The plane crashed on Nov. 22, 1952, en route to Anchorage from Washington State. It crashed into Mount Gannett with 41 passengers and 11 crew members aboard. None survived. The wreckage was discovered six days later, on Nov. 28, but was eventually lost in the grumbling movement of the Colony Glacier, which is near Knik Glacier, about 50 miles east of Anchorage.

That movement continued, prompting the hasty recovery effort after the investigative team arrived at the crash site last week. The team was concerned that evidence could be lost among the glacier's craggy crevasses. The wreck was first spotted on June 10 by an Army National Guard helicopter that was running a routine training mission. Two weeks later, investigators were at the scene with support from Joint-Base Elmendorf Richardson and the Northern Warfare Training Center at Fort Wainwright.

Among the evidence recovered was life-support equipment and bone fragments. Any material recovered from the site will be returning to Hawaii, where JPAC is based, for further investigation and confirmation. JPAC hopes to eventually compare DNA from the remains with surviving family members of the crash victims.

Tonja Anderson, whose grandfather Isaac Anderson was aboard the plane, said that the rest of the process could take anywhere from six months to a year or more. She said that she had spent years trying to convince the military to return to the site of the crash to stage a recovery effort, but had given up until just a few years ago.

It took many years before she was even able to hold a funeral for her grandfather, a funeral Tonja's grandmother -- Isaac Anderson's wife -- didn't live to see.
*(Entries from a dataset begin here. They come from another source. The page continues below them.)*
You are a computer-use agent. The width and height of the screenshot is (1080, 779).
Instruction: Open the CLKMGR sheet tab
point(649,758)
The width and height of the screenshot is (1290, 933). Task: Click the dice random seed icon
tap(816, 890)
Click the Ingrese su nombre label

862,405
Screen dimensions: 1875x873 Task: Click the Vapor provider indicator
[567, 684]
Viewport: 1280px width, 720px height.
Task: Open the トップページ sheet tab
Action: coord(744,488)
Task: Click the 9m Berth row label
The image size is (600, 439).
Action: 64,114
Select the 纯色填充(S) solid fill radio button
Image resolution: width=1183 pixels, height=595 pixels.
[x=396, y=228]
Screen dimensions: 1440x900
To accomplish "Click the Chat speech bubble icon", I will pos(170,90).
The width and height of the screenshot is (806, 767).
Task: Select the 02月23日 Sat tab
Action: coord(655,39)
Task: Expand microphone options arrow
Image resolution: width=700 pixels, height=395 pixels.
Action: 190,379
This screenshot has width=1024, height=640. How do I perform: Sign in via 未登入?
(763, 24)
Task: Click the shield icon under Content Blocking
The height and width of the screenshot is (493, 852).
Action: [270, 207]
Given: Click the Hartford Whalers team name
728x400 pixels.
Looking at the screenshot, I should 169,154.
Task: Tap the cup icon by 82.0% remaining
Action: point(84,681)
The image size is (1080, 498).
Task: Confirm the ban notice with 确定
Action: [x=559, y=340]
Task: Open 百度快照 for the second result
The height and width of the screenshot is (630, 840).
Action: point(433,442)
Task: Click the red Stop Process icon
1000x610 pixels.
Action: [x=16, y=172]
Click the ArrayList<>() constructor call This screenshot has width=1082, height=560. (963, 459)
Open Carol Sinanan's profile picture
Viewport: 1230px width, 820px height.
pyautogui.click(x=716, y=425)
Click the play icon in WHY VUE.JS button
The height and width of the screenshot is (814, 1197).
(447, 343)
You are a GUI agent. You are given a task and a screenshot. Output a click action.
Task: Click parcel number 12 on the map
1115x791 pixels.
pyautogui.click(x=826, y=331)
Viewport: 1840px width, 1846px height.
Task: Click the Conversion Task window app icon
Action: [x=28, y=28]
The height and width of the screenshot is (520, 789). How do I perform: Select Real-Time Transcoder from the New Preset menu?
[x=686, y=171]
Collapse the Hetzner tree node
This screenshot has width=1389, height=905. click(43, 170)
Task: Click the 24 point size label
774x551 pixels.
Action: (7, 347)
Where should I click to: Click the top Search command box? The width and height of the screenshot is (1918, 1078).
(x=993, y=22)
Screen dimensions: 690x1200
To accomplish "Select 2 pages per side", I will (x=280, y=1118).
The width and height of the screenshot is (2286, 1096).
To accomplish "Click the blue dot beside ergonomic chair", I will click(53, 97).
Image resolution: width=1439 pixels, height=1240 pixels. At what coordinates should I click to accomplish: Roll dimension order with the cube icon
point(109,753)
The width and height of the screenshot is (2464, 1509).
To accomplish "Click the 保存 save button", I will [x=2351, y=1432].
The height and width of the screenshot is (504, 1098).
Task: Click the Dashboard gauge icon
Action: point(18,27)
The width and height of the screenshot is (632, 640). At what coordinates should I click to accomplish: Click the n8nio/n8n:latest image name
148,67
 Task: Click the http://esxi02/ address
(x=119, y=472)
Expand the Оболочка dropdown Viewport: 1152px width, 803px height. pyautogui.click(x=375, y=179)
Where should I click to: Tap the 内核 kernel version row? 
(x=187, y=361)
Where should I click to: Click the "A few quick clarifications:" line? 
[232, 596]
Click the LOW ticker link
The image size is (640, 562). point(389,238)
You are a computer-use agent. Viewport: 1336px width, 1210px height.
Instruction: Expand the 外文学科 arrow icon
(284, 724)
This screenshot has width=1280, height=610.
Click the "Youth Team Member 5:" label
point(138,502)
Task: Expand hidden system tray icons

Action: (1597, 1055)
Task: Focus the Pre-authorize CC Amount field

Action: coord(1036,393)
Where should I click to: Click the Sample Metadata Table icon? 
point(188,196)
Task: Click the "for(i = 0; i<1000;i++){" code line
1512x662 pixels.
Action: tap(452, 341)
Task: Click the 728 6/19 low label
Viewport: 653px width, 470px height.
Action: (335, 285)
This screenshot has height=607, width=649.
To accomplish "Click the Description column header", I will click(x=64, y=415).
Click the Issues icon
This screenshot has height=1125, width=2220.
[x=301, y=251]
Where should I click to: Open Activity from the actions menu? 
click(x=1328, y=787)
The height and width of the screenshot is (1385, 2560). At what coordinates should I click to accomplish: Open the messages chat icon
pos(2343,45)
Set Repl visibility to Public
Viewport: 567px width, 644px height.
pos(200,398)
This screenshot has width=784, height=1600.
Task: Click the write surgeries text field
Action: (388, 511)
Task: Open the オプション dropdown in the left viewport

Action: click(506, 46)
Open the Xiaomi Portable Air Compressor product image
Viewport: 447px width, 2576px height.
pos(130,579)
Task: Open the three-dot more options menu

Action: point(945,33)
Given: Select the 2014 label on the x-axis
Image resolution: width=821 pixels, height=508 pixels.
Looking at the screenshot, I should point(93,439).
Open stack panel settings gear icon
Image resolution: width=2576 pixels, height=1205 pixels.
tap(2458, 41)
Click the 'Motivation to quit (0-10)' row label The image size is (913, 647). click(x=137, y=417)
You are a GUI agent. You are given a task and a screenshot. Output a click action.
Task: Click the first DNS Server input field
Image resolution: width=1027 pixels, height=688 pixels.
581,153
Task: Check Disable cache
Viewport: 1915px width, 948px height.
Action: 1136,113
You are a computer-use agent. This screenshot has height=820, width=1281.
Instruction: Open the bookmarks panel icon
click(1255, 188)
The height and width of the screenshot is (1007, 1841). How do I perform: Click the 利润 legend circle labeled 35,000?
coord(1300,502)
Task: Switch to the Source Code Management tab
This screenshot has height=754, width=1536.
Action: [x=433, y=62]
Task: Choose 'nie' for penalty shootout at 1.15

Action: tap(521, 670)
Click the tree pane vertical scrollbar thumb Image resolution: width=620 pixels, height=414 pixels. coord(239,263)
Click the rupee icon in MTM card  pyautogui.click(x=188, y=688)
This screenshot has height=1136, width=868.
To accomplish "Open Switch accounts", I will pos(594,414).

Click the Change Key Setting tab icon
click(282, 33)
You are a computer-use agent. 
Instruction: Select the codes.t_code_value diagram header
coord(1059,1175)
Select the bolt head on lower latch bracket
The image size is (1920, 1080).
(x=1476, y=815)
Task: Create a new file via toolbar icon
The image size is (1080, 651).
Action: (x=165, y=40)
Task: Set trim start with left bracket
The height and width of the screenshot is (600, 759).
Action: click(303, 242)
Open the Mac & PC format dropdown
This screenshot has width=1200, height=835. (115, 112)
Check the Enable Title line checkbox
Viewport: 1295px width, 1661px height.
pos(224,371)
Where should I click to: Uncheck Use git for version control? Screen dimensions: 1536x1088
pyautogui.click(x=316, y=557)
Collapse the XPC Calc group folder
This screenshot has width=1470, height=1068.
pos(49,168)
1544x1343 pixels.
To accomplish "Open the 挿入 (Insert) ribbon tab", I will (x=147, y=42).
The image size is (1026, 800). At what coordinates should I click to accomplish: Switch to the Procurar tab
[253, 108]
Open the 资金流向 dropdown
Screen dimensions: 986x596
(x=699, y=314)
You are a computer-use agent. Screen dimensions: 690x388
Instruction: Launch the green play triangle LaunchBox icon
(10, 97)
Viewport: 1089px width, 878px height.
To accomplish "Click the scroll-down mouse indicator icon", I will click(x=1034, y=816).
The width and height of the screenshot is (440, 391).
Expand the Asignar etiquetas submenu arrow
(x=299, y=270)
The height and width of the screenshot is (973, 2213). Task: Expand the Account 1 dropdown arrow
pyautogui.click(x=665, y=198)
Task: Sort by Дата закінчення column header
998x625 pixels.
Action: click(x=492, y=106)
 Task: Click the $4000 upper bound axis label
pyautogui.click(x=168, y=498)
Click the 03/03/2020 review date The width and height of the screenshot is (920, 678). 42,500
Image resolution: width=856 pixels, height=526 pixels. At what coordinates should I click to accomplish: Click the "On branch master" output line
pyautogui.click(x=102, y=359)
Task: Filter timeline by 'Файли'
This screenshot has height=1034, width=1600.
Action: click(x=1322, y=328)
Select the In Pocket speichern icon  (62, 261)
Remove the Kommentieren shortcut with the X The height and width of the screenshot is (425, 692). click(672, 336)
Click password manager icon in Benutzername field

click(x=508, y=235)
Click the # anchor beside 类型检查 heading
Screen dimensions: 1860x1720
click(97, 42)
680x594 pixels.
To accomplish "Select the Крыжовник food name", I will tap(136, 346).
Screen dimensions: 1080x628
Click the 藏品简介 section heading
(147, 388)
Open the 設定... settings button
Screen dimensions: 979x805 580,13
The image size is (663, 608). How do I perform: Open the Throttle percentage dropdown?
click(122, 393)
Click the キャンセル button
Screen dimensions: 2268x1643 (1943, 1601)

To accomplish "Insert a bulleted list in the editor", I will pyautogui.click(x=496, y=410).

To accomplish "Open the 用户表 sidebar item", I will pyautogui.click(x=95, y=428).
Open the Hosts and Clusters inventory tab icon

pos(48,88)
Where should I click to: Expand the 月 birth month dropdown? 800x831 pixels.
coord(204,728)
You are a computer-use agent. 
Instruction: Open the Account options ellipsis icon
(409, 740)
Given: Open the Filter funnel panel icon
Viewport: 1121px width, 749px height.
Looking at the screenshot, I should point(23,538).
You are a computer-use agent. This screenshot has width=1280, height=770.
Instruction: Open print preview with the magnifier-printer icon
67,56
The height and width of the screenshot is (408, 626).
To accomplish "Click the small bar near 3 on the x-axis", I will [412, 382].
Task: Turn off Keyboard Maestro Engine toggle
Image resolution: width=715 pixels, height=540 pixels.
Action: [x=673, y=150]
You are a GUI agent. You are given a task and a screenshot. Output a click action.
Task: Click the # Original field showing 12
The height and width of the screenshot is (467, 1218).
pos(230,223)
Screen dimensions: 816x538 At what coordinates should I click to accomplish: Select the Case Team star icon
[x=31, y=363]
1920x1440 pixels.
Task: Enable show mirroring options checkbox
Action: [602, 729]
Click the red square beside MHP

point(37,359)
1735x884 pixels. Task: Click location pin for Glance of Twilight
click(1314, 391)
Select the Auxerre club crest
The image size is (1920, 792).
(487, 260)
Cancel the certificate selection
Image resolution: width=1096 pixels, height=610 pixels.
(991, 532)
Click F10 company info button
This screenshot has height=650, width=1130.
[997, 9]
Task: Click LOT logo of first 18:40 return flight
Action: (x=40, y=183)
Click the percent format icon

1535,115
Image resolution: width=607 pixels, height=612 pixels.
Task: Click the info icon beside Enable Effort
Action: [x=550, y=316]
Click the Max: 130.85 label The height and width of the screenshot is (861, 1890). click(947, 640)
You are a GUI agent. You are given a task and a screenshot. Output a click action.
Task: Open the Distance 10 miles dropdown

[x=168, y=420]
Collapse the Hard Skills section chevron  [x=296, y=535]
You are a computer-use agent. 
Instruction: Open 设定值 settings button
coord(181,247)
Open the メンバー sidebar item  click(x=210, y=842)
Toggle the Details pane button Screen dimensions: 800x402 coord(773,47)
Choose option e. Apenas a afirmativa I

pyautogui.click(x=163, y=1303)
"She died of cancer," Tonja Anderson said. "I asked her what had happened to my grandfather, and she said, 'You do whatever you need to do (to find him)'."

Anderson said that she cried when she got the official word that the recovered material was from her grandfather's plane. She had also contacted her father Wednesday, who was less than 2 years old when his own father died in the crash. 

"He broke down in tears as well," she said. "It wasn't just a story to him anymore -- it was real."